The evidence supports targeting four key mechanistic processes [1][2]:
- Oxidative stress
- Neuroinflammation
- NMDA receptor modulation
- Descending pathway enhancement.
Pain Phenotype Classification for Nutraceutical Selection
Additionally, the approach should be tailored based on the predominant pain mechanism:
- Inflammatory/Nociceptive Pain (e.g., osteoarthritis, inflammatory arthritis, musculoskeletal pain)
- Neuropathic Pain (e.g., diabetic neuropathy, radiculopathy, post-herpetic neuralgia)
- Nociplastic Pain/Central Sensitization (e.g., fibromyalgia, chronic widespread pain, chronic primary pain)
- Mixed Pain States (combinations of the above, common in chronic pain populations)
1. Core Nutraceutical Regimen (All Pain Types)
These agents address the fundamental mechanisms of opioid tolerance and opioid-induced hyperalgesia and should be considered as a foundation for all patients on chronic opioid therapy:
- Palmitoylethanolamide (PEA): Ultramicronized formulation, 600 mg twice daily for 3 weeks, then 600 mg daily. PEA has the strongest clinical evidence for opioid co-administration, delaying tolerance to morphine, tramadol, and oxycodone while reducing spinal glial activation. A meta-analysis of 18 RCTs (1,196 patients) confirmed efficacy across nociceptive, neuropathic, and nociplastic pain types.[1][2][3]

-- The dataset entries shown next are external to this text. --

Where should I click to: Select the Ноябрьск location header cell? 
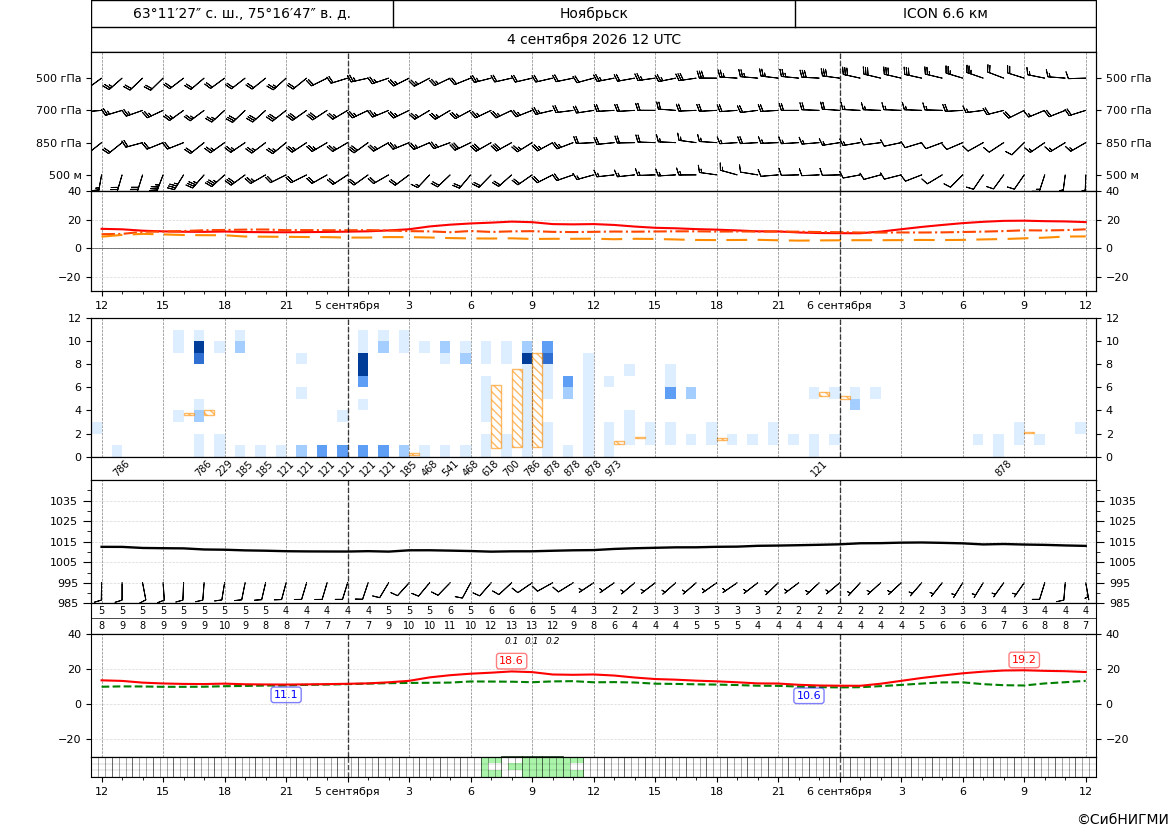click(x=594, y=14)
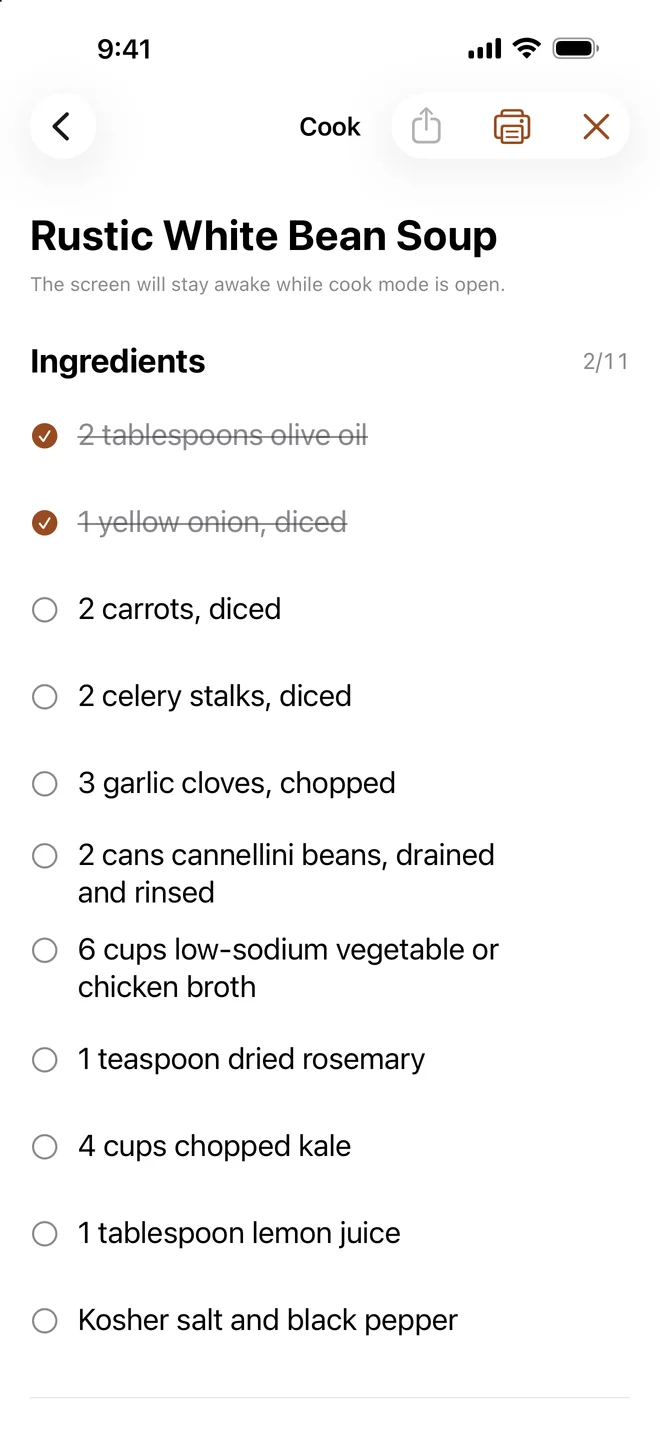Tap the back chevron button
Screen dimensions: 660x1434
click(62, 127)
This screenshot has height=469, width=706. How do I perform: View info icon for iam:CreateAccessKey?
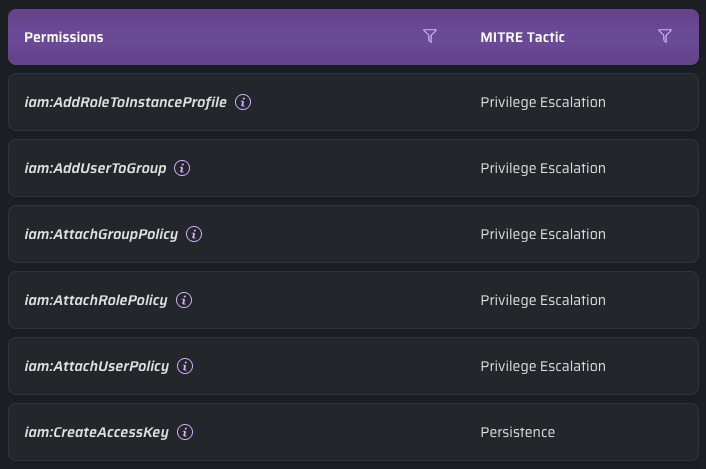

- Magnesium: 400–500 mg elemental magnesium daily (glycinate or citrate forms for bioavailability). Magnesium enhances opioid analgesia through NMDA receptor antagonism and restores the MOR-NMDAR complex. Clinical trials confirm reduced opioid consumption without increased side effects.[4][5]
- Melatonin: 3–10 mg at bedtime. Melatonin demonstrates strong evidence for opioid synergy by decreasing NLRP3 inflammasome activation and enhancing descending modulation via MT2 receptor-mediated recruitment of mu-opioid receptors in the ventrolateral PAG.[6][7]
Add-on Nutraceuticals for Specific Phenotypes
Inflammatory/Nociceptive Pain
- Curcumin: High-bioavailability formulation (BCM-95 or Theracumin), 500 mg three times daily. Meta-analysis demonstrates significant pain reduction comparable to NSAIDs in osteoarthritis with fewer adverse events. Curcumin attenuates opioid tolerance by inhibiting CaMKIIα activity.[8][9][3]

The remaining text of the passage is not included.